Think of it this way: your computer is a house. Docker creates a locked room inside that house. Hermes lives in the room and can only use what you put in it. It cannot walk into the rest of the house.
Docker is not necessary for most individual setups, but it is worth considering if you are connecting Hermes to a large number of tools, or if you want a clear boundary between what the agent can see and the rest of your file system. The Docker Desktop application is the easiest starting point; it is free for personal use.
If you do use Docker, the key step is mounting only the folders you want Hermes to access — your notes folder, your project files — rather than giving it access to your entire home directory. A narrowly scoped container is significantly more contained than a broadly scoped one.
What to grant — and what to withhold
Hermes becomes more useful the more it can access, but not all access is equally low-risk. Here is a summary of the main permission categories and what level of caution each warrants:
| Permission type | Risk level | Recommendation |
|---|---|---|
| Read-only file access (notes, documents) | Low | Grant freely — Hermes can read but not modify |
| File write access (project folders) | Medium | Grant to specific folders only, not your whole drive |
| Email read + label + archive | Low | Safe for most uses; enables useful search and organisation |
| Email draft creation | Low–medium | Hermes writes drafts for your review; nothing sends without you |
| Email send | High | Only grant if you have a deliberate, specific use for it |
| Calendar read | Low | Useful for daily briefings and scheduling context |
| Calendar write | Medium | Can create or modify events; review implications before granting |
| Computer control | High | Allows Hermes to control your mouse and keyboard; only for specific automation tasks |
Keep your API keys safe
Hermes connects to model providers — OpenAI, MiniMax, Grok, and others — using API keys. An API key is a credential that authorises usage charged to your account. If someone obtains your API key, they can run requests billed to you.

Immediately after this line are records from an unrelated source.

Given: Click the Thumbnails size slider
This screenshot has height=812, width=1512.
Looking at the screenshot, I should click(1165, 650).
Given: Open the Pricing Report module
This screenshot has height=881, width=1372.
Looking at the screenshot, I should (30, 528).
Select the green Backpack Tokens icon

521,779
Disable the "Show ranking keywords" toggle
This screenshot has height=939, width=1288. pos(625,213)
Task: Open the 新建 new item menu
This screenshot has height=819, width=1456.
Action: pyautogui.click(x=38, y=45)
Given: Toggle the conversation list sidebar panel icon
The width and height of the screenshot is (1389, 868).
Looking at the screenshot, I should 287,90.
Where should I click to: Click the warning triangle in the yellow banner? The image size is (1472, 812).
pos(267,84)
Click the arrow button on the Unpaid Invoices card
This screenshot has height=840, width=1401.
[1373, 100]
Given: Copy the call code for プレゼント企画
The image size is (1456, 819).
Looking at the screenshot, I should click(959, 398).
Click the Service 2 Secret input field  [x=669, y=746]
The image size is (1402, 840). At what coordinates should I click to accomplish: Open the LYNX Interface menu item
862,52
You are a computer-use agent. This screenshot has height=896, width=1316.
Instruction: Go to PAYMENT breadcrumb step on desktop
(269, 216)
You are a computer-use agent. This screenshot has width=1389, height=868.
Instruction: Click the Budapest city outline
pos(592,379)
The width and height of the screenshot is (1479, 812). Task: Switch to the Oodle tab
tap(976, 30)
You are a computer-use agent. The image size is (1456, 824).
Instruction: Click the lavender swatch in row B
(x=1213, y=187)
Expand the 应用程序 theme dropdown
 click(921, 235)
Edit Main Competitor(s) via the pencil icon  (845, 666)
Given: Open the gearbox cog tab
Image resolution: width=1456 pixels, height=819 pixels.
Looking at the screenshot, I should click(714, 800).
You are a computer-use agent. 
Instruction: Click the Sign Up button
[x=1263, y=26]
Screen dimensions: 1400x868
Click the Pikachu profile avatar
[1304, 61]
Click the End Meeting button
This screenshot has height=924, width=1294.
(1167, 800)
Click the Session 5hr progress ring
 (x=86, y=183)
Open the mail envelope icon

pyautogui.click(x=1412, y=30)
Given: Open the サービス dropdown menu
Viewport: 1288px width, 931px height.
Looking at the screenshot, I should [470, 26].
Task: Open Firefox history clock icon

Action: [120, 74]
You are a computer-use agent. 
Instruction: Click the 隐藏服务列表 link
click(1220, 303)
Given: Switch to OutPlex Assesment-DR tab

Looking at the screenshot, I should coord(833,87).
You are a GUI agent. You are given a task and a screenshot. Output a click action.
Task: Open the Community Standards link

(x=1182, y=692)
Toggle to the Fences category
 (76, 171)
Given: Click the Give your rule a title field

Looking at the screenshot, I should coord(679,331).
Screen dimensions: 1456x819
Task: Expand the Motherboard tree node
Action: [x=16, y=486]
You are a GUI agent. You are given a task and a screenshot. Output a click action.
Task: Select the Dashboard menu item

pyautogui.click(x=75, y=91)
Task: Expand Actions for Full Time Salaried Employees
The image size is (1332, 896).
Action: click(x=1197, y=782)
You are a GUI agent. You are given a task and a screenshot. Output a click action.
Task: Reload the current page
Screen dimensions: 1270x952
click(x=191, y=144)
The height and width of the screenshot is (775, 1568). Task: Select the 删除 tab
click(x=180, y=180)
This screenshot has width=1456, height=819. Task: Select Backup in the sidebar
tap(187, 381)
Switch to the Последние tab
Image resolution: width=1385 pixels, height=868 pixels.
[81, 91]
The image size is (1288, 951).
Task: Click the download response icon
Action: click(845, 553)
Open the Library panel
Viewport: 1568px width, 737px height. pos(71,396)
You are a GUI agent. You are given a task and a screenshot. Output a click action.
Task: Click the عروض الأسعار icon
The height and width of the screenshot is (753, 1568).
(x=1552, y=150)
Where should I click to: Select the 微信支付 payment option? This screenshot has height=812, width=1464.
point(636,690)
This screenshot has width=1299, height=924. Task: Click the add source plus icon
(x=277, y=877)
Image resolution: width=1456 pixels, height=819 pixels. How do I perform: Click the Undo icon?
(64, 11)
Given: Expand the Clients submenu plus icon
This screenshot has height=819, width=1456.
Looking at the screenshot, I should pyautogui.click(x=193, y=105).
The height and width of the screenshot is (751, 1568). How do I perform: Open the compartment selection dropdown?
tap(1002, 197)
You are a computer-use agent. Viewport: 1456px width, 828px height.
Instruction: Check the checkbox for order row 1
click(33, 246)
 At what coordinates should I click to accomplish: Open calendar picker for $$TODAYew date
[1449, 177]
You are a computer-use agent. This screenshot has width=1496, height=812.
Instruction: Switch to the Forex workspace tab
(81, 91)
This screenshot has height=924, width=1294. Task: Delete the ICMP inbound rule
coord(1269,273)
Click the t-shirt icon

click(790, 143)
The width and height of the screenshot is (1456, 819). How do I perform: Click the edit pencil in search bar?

Four steps that most users should take:
- Set spending limits. Every major API provider has a dashboard setting for maximum monthly spend. Set one that represents the upper bound of what you are willing to spend, not an unlimited cap.
- Use a private GitHub repository for backups. If you back up your Hermes folder to GitHub — which is recommended — make sure the repository is private. A public repository would expose your configuration files, which may include API keys.
- Do not share configuration files. If you are helping someone else set up Hermes and they ask you to share your config file, redact any API keys before doing so.
- Rotate keys if you suspect exposure. If your API key appears to have been used unexpectedly, log in to the provider's dashboard and revoke it immediately, then create a new one. Most providers let you do this in under a minute.
If you want to use a cloud server
Running Hermes on a VPS (virtual private server) — a cloud machine that runs 24 hours a day regardless of your own computer's state — is technically straightforward but requires security knowledge that goes beyond standard consumer software.
The key requirements for a reasonably secure VPS setup are:
- SSH-only access. Disable password login on the server; use SSH key authentication only.
- Firewall rules. Restrict inbound connections to the specific ports you need. The server should not be openly accessible from the public internet except through controlled entry points.
- Use a tunnel. Tools like Cloudflare Tunnel or Tailscale let you access your VPS without exposing ports directly to the internet. This is a meaningful step up in security over open port forwarding.
- Keep the OS up to date. Apply security updates promptly. An unpatched server is a significantly higher-risk target.
If you are not comfortable with Linux server administration, the VPS path is not the right starting point. The security complexity it introduces is disproportionate to the benefit for users who do not have a specific operational reason to run 24/7 in the cloud. Start locally, get familiar with the tool, and revisit this only if you hit a concrete limitation that local operation cannot solve.